About this task:
Each line below must be reproduced exactly as it stands. Pictures stay out of the copy.

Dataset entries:
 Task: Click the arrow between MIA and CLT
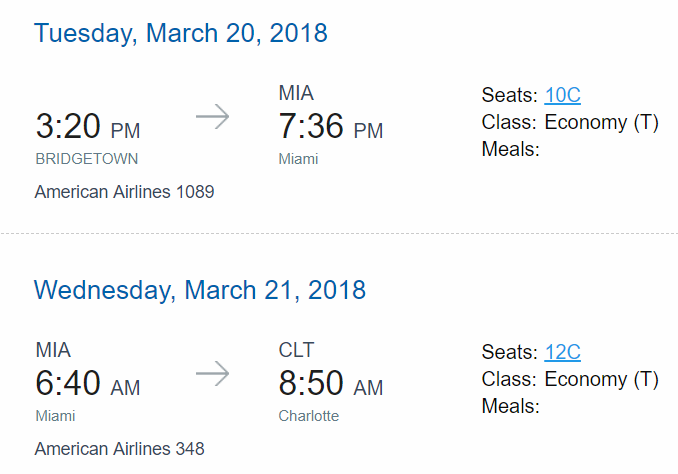(212, 374)
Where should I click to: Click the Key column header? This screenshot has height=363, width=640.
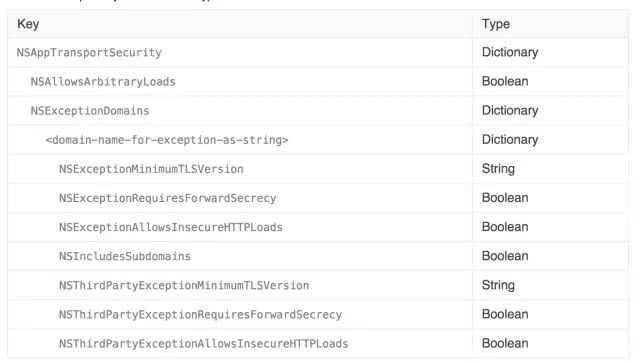[x=28, y=24]
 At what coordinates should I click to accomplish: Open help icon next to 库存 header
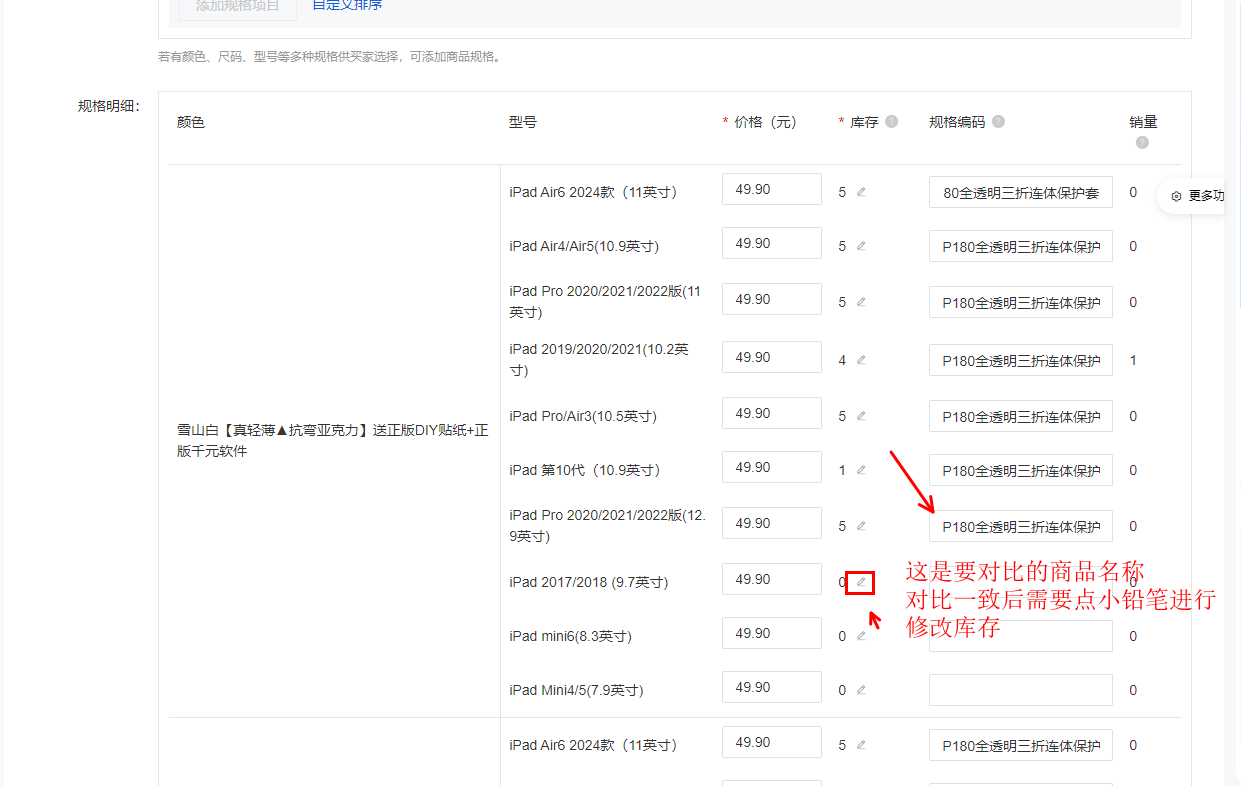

Result of this exercise:
 Task: Click the arrow between MIA and CLT
(212, 374)
Where should I click to: Click the Key column header? This screenshot has height=363, width=640.
[x=28, y=24]
 At what coordinates should I click to accomplish: Open help icon next to 库存 header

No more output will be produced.